On m’objectera que l’on n’est pas obligé de croire tout ce qu’a raconté Home. Je répondrai qu’il n’y aurait rien d’étonnant à ce que ce sensitif ait été, plus qu’un autre, particulièrement apte à recevoir une communication télépathique, qu’en tous cas les deux faits suivants étant analogues et acceptés comme authentiques, il n’y a pas de raison de récuser davantage le récit du médium.

 

« Mgr de Ségur rapporte un troublant exemple de visite de trépassé à un ami :

« C’était en Russie, à Moscou, dit-il, peu de temps avant la terrible campagne de 1812. Mon grand-père maternel, le comte Rostopchine, gouverneur militaire de Moscou, état fort lié avec le général comte Orloff, célèbre par sa bravoure, mais aussi impie qu’il était brave.

« Un jour, à la suite d’un souper fin arrosé de copieuses libations, le comte Orloff et un de ses amis, le général V., voltairien comme lui, s’étaient mis à se moquer affreusement de la religion et surtout de l’enfer.

« – Et si, par hasard, dit Orloff, si par hasard, il y avait quelque chose de l’autre côté du rideau ?...

« – Eh bien ! répartit le général V., celui de nous deux qui s’en ira le premier reviendra en avertir l’autre. Est-ce convenu ?

« – Excellente idée ! répondit le comte Orloff.

« Et tous deux, bien qu’à moitié gris, se donnèrent très sérieusement leur parole d’honneur de ne pas manquer à leur engagement.

« Quelques semaines plus tard éclata une de ces grandes guerres comme en vit seule la fameuse épopée napoléonienne. L’armée russe entra en campagne, et le général V. reçut l’ordre de partir immédiatement pour prendre un commandement important.

« Il avait quitté Moscou depuis deux ou trois semaines lorsqu’un matin, de très bonne heure, pendant que mon grand-père faisait sa toilette, la porte de sa chambre s’ouvre brusquement. C’était le comte Orloff, en robe de chambre, en pantoufles, les cheveux hérissés, l’œil hagard, pâle comme un mort.

« – Quoi ! Orloff, c’est vous ? à cette heure ? et dans un costume pareil ? qu’avez-vous donc ? qu’est-il arrivé ?

« – Mon cher, répond le comte Orloff, je crois que je deviens fou. Je viens de voir le général V.

« – Le général V. ? Il est donc revenu ?

« – Eh non ! reprend Orloff, en se jetant sur un canapé et en se prenant la tête à deux mains, non, il n’est pas revenu ! Et c’est là ce qui m’épouvante !

« Mon grand-père n’y comprenait rien.

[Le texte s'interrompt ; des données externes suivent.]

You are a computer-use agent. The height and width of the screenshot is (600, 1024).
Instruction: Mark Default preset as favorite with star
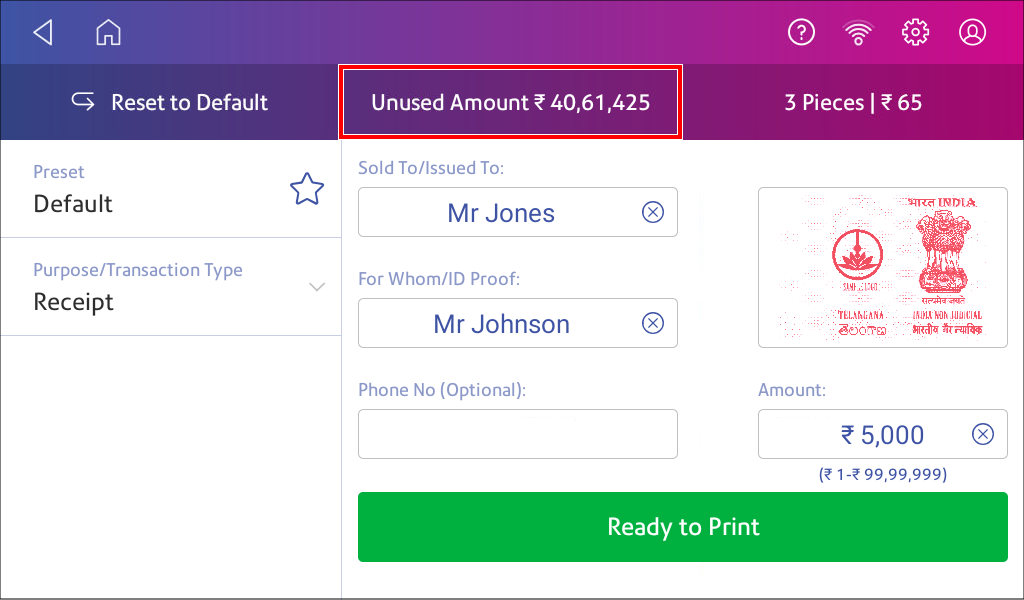point(307,189)
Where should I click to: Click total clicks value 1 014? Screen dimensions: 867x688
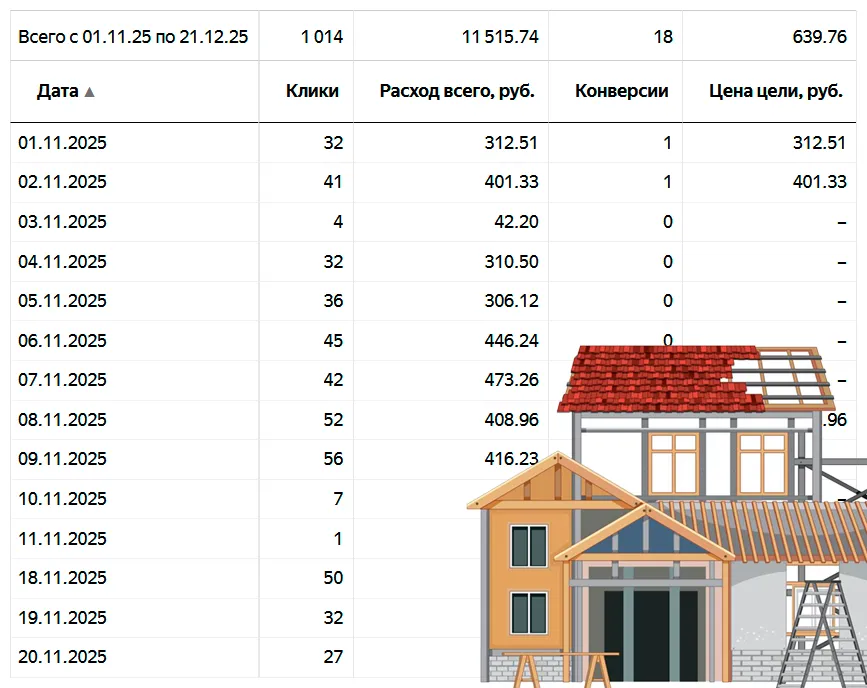click(x=321, y=37)
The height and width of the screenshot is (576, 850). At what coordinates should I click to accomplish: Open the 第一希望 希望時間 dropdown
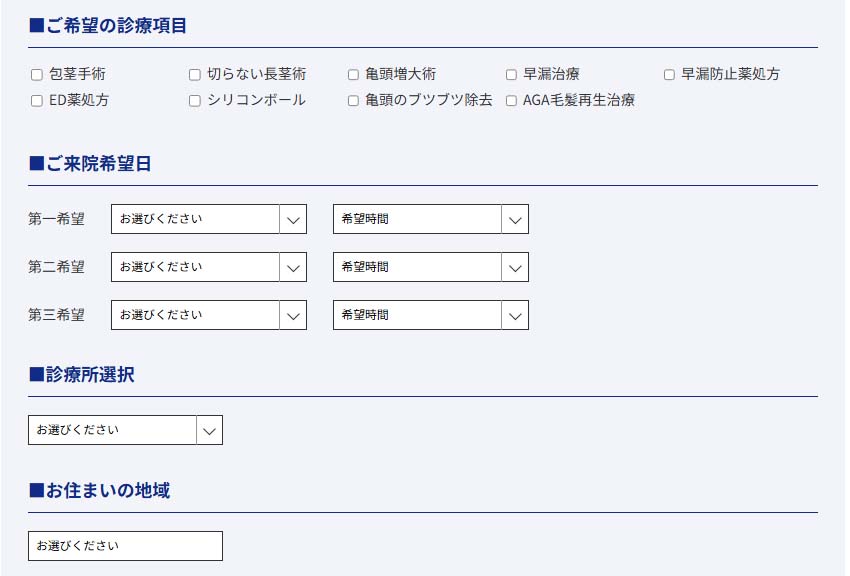coord(417,219)
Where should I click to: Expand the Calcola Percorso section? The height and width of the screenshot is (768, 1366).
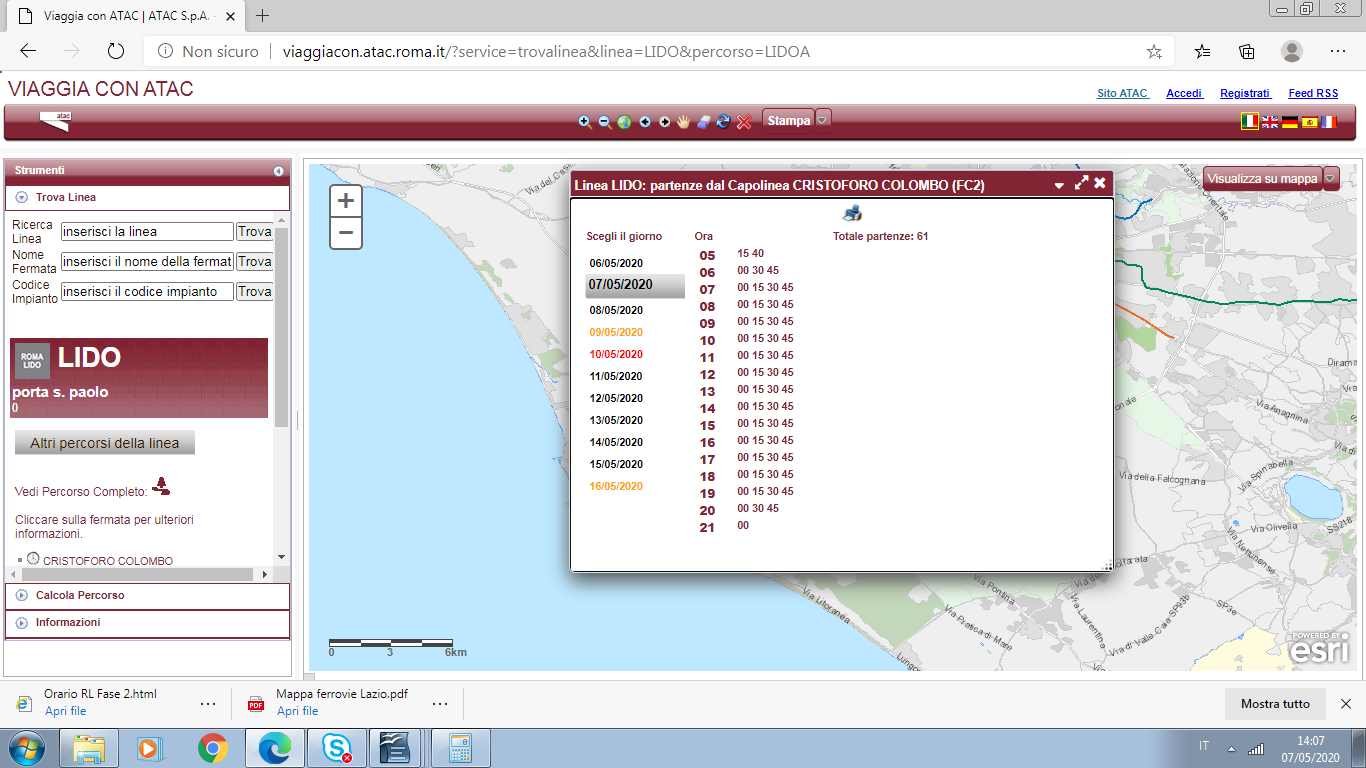pyautogui.click(x=22, y=596)
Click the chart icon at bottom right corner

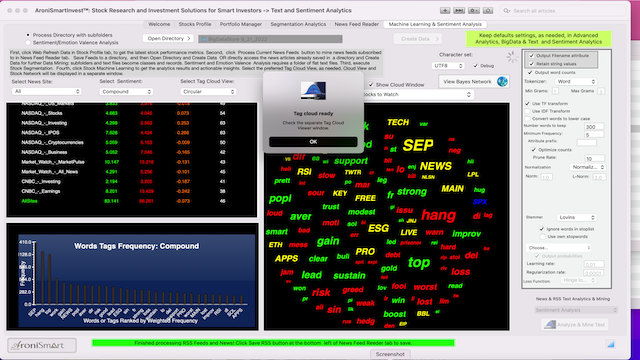(611, 344)
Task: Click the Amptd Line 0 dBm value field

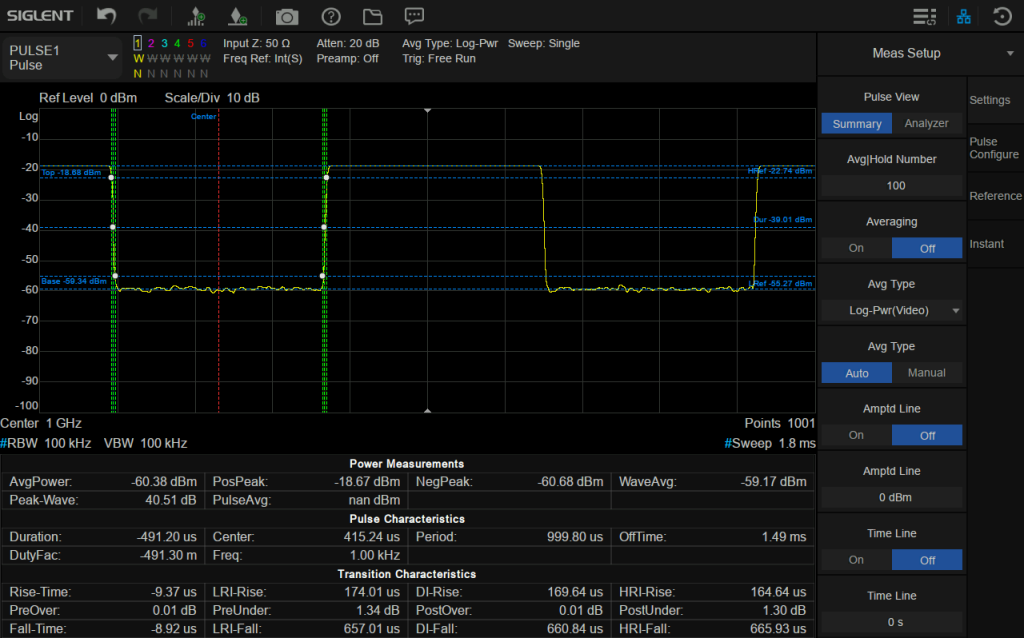Action: [x=891, y=498]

Il cherchait à le calmer.

« – Racontez-moi donc, lui dit-il, ce qui vous est arrivé et ce que tout cela veut dire.

« Alors, s’efforçant de dominer son émotion, le comte Orloff raconta la conversation de leur souper fin et la promesse qu’ils s’étaient mutuellement faite, puis il poursuivit :

« – Or, ce matin, il y a une demi-heure à peine, j’étais tranquillement dans mon lit, éveillé depuis longtemps, ne pensant nullement à mon ami, lorsque tout à coup les deux rideaux de mon lit se sont brusquement ouverts, et je vis, à deux pas de moi, le général V., debout, pâle, la main droite sur sa poitrine, me disant : « Il y a un enfer, et j’y suis ! » et il disparut. Je suis venu vous trouver de suite. Ma tête part ! Quelle chose étrange ! Je ne sais qu’en penser ! »

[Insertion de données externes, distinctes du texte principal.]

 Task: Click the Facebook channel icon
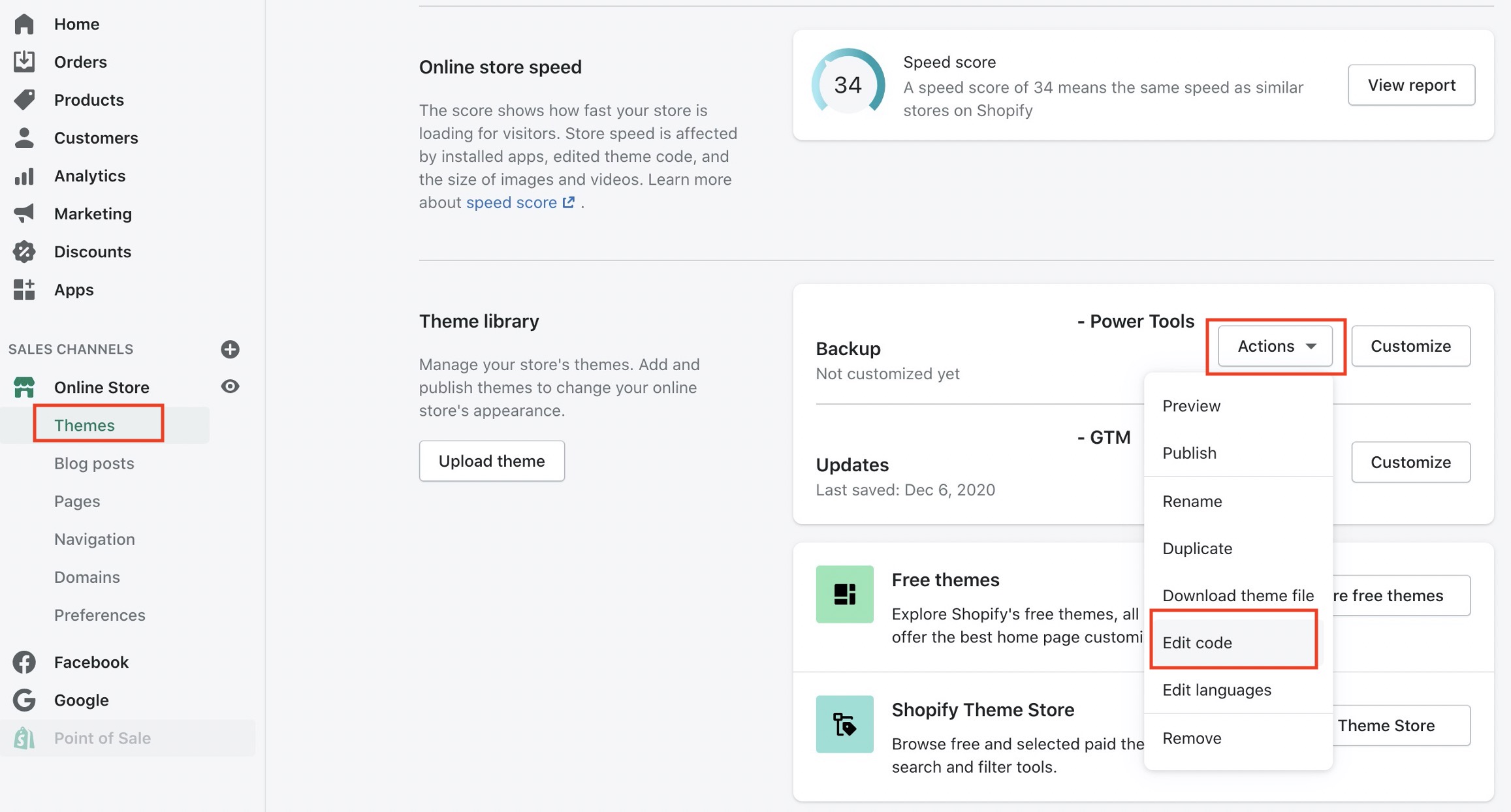24,663

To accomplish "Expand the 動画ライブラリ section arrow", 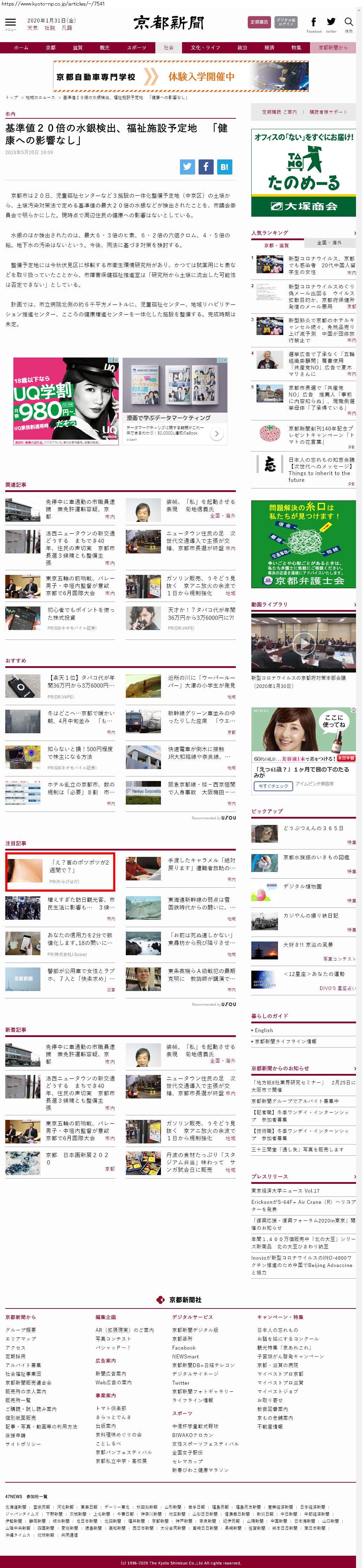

« Mon grand-père le calma comme il put, lui parlant d’hallucinations au réveil, de cauchemars, lui faisant ressortir qu’il y a bien des choses extraordinaires, inexplicables, etc. Puis le comte Orloff fut reconduit en voiture à son hôtel...

« Dix ou douze jours après cet étrange incident, un courrier de l’armée apportait à mon grand-père, entre autres nouvelles, celle de la mort du général V. Le matin même du jour où le comte Orloff l’avait vu et entendu, à la même heure où il lui était apparu, à Moscou, l’infortuné général, sorti pour reconnaître la position de l’ennemi, avait eu la poitrine traversée par un boulet et était tombé raide mort !... »

 

Le récit de Mgr de Ségur me rappelle une autre anecdote tenue pour parfaitement véridique et qui offre avec la précédente beaucoup de ressemblance. C’est par elle que je vais terminer :

Le marquis de Rambouillet, frère aîné de la duchesse de Montausier, et le Marquis de Précy, aîné de la maison de Nantouillet, tous deux âgés de 25 à 30 ans, étaient intimes amis et allaient à la guerre comme y allaient au XVIe siècle tous les jeunes gens de qualité.

Un jour qu’ils s’entretenaient des affaires de l’autre monde, après plusieurs discours qui témoignaient assez qu’ils n’étaient pas trop persuadés de tout ce qui s’en dit, ils se promirent, l’un à l’autre, que le premier qui mourrait en viendrait apporter des nouvelles à son camarade.

Au bout de trois mois, le marquis de Rambouillet partit pour la Flandre où il y avait alors la guerre, et Précy, arrêté par une grosse fièvre, demeura à Paris. Six semaines après, Précy entendit, sur les six heures du matin, tirer les rideaux de son lit, et se tournant pour voir qui c’était, aperçut le marquis de Rambouillet « en buffle et en bottes ».

Il sauta de son lit voulant aller se jeter à son cou pour lui témoigner la joie qu’il avait de son retour ; mais Rambouillet reculant de quelques pas en arrière lui dit que les embrassades n’étaient, hélas ! plus de saison, qu’il ne venait que pour s’acquitter, avec la permission de Dieu, de la parole qu’il lui avait donnée ; qu’il avait été tué la veille dans telle circonstance, que tout ce que l’on disait de l’autre monde était bien réel, qu’il devait songer à vivre d’une autre manière et qu’il n’avait point de temps à perdre parce qu’il serait tué dans le premier combat où il se trouverait.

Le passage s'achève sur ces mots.